_What you will do_.
Duplicate the lines of the listing from the one containing "coordinates (59, 256)." to the one containing "bar-segment-iaas-2027 is located", including both of those lines.

[Material for the task — start]

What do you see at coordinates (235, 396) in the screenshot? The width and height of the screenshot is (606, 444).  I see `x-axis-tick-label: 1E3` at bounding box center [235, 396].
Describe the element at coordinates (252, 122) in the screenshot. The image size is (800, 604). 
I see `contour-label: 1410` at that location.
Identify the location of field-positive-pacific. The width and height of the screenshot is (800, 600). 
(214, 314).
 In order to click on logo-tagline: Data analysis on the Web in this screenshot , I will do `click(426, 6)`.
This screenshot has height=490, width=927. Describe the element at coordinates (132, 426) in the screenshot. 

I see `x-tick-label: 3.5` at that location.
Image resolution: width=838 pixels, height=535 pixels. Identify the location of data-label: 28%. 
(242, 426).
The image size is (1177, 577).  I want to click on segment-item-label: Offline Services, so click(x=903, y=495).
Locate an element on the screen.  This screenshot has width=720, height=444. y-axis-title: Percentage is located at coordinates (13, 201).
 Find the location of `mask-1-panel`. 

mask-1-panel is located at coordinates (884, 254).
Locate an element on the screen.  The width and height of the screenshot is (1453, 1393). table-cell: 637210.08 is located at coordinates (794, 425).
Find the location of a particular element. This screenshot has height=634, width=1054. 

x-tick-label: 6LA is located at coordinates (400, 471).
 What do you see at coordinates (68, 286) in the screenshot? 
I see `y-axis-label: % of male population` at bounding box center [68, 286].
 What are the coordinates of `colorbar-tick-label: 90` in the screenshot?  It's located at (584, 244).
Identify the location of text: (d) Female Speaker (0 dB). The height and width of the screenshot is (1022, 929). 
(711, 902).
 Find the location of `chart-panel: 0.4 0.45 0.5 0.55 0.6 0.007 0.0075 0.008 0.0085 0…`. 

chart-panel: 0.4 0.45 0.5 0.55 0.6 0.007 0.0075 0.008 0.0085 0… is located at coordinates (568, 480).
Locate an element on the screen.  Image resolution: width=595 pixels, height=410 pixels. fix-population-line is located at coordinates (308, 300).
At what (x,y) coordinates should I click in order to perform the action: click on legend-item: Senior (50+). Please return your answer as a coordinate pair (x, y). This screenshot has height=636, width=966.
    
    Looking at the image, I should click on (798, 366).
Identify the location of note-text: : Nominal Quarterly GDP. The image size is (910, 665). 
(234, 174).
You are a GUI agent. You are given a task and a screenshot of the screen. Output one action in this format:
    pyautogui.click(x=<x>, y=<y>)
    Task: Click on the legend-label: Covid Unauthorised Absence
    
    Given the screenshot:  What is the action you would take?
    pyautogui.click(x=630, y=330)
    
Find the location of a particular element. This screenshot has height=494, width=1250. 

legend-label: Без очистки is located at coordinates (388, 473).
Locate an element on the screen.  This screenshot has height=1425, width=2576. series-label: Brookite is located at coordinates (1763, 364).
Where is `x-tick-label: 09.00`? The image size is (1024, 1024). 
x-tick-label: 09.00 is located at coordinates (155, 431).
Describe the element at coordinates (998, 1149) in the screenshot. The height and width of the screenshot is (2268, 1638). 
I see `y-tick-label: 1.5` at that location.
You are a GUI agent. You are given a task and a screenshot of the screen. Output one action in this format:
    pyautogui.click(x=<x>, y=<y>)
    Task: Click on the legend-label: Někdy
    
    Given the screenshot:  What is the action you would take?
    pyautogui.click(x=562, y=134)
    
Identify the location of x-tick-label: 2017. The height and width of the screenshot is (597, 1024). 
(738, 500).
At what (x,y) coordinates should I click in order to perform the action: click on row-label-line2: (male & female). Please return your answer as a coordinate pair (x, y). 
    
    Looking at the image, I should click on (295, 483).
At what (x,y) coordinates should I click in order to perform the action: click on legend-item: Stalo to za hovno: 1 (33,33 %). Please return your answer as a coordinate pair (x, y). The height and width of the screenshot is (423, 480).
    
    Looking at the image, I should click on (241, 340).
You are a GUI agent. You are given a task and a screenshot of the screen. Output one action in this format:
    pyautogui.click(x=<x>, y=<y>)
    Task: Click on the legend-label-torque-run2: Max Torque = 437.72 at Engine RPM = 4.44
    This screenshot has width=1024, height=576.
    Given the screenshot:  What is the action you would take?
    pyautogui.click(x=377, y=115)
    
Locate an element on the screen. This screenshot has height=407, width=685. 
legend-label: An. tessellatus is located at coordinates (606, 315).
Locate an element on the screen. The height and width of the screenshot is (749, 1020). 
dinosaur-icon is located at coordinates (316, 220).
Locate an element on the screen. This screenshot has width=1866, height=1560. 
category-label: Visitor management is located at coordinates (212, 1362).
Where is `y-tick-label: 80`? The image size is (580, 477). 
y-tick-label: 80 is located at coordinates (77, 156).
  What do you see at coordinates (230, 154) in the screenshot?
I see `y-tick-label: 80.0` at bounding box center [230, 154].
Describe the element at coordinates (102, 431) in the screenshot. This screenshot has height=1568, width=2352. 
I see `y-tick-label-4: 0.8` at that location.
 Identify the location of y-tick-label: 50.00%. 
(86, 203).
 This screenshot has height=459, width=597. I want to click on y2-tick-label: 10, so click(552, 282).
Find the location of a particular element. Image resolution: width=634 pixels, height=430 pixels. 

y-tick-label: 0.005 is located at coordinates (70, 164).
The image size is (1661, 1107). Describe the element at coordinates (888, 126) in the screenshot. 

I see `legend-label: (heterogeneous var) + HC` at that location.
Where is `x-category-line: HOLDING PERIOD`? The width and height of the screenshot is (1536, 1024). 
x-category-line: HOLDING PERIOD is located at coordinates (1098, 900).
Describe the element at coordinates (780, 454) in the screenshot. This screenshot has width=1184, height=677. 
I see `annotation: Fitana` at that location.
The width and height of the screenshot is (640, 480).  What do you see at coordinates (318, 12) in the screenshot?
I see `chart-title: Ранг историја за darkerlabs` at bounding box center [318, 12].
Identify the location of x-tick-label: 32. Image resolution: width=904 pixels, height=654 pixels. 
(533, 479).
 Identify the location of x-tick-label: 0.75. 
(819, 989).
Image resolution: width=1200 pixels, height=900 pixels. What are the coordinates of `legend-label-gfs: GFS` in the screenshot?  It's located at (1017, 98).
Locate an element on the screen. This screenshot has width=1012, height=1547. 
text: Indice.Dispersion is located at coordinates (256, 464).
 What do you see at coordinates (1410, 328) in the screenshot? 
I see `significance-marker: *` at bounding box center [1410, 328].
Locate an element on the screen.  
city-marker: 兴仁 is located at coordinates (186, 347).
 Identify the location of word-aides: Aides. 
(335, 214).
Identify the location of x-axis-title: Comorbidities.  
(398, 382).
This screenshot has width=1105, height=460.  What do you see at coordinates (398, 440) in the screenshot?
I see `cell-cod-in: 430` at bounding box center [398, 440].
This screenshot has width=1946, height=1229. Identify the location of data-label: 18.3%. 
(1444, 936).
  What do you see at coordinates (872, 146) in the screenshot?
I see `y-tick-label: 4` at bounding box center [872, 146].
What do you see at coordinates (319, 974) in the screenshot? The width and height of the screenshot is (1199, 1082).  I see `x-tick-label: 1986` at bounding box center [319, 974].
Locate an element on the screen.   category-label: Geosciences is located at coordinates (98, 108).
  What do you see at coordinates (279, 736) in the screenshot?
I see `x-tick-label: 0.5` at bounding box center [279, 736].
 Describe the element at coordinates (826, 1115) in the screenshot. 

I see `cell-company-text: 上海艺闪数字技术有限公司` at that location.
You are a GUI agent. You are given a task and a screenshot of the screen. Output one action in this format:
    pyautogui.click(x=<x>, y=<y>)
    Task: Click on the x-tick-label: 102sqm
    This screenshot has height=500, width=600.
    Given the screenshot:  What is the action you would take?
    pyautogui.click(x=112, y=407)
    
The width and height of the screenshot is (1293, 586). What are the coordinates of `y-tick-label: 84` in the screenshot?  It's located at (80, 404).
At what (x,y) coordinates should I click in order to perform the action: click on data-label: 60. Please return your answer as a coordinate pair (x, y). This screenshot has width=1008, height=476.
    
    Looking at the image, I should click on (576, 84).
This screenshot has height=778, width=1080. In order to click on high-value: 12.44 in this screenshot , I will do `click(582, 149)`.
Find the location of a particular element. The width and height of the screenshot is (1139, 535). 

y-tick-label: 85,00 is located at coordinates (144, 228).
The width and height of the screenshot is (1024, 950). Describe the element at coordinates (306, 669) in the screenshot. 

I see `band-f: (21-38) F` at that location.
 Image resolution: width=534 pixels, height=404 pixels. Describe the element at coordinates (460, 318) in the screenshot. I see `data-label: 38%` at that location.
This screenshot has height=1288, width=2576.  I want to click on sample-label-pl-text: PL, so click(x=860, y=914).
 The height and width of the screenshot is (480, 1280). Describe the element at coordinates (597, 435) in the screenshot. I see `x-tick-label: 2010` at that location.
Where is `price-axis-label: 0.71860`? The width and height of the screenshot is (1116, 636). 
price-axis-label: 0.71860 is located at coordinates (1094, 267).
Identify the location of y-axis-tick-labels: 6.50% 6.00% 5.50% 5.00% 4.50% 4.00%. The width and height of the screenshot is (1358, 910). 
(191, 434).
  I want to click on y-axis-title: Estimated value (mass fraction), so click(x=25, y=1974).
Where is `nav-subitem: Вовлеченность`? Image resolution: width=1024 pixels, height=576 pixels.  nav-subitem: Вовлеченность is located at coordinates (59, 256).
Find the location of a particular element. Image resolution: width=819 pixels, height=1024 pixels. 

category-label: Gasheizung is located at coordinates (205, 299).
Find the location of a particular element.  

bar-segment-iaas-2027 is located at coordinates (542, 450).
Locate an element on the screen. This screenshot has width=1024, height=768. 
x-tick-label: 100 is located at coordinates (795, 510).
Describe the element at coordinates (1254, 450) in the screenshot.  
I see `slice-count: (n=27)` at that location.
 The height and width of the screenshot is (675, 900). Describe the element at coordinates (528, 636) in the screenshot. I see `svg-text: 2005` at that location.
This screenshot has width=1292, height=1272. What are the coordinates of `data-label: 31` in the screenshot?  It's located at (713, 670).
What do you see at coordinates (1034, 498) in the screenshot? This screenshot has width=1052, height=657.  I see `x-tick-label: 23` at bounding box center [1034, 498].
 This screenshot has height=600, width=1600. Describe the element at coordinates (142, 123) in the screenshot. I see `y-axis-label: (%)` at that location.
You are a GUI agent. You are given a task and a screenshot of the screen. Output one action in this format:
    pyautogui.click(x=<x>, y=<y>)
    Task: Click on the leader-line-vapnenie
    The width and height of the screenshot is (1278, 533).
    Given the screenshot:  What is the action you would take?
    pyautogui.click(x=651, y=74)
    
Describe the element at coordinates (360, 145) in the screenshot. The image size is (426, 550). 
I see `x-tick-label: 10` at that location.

[Material for the task — finish]

_Result of the task_.
Where is `nav-subitem: Вовлеченность`? Image resolution: width=1024 pixels, height=576 pixels.  nav-subitem: Вовлеченность is located at coordinates (59, 256).
Find the location of a particular element. Image resolution: width=819 pixels, height=1024 pixels. 

category-label: Gasheizung is located at coordinates (205, 299).
Find the location of a particular element.  

bar-segment-iaas-2027 is located at coordinates (542, 450).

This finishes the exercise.